— Уехала, — сказала та с улыбкой, но, увидев, что Клава смотрит на пальто Софьи, висящее на вешалке, поправилась: — Ночью уезжает.

— Могла бы и проститься, держать не стали бы. Передай вот это ей от меня. Да скажи, если вздумает вернуться, — мало ли что бывает, — отца пусть не боится, место для нее всегда найдется. — И, чувствуя, что Софья где-то рядом, за дверью, крикнула: — Софья! Блузку носи на счастье. Дарю от чистого сердца. — Подождала минуту. — Хочу, чтоб сестрой считала. — И все-таки не получила ответа.

Боясь, что крикнет что-нибудь обидное, не ушла, а вырвалась из дома. «Ах, ты, паразитка», — выругалась дорогой.

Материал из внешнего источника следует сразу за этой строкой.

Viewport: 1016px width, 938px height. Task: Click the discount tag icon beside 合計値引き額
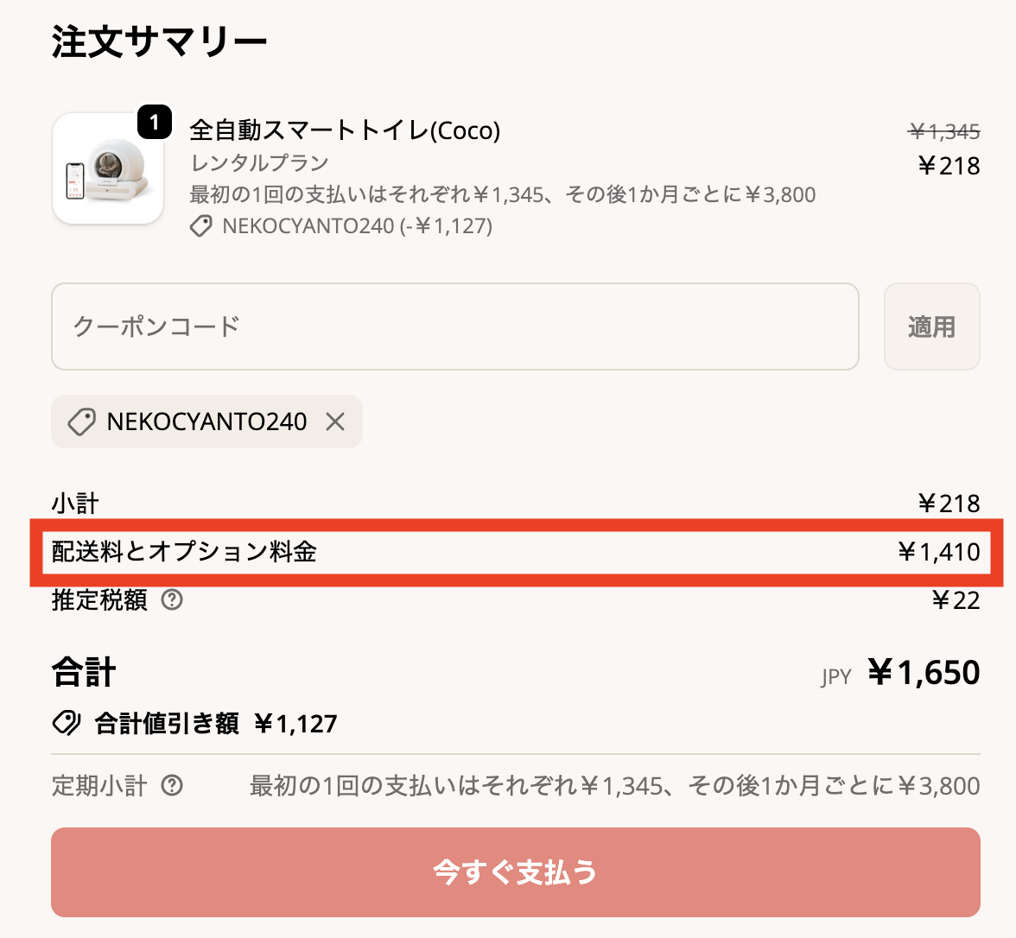67,723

Шла и все сильней и сильней нарастало раздражение от того, что вот не нашел себе молодой, способный человек дороги и может стать несчастным, когда ведь все могло быть иначе, когда в жизни сотни дорог, только знай иди, иди куда хочешь, иди честно, радостно. Ну что за люди? Неужели не видят, не понимают?

Замедлила шаги, чтоб успокоиться. Пришла, но прежде, чем войти в дом, постояла в саду, долго глядела в спокойное, глубокое, звездное небо, и все случившееся показалось незначительным, все думы бесполезными… И до боли загрустилось о мирной, тихой жизни. Не для себя только, а для всех.

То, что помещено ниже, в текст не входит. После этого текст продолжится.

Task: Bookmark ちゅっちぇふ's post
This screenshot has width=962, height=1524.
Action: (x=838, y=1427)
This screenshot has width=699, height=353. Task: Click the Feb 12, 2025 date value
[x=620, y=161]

Через окно, в слабо освещенной комнате было видно, как Витюшка, сидя на столе, — так ему было теплее, — упорно старался выправить молотком стальную стружку, которую она принесла ему из депо. «Ох ты, мое наказанье. Насорил, намусорил. Все что-нибудь да выдумывает, вытворяет. Доску догадался подложить, чтоб стол не портить… Боится, что ругать буду».

Взглянула на темное, без огня окно отца, и, как горький дым, дошла до нее, вспомнилась его боль и обида.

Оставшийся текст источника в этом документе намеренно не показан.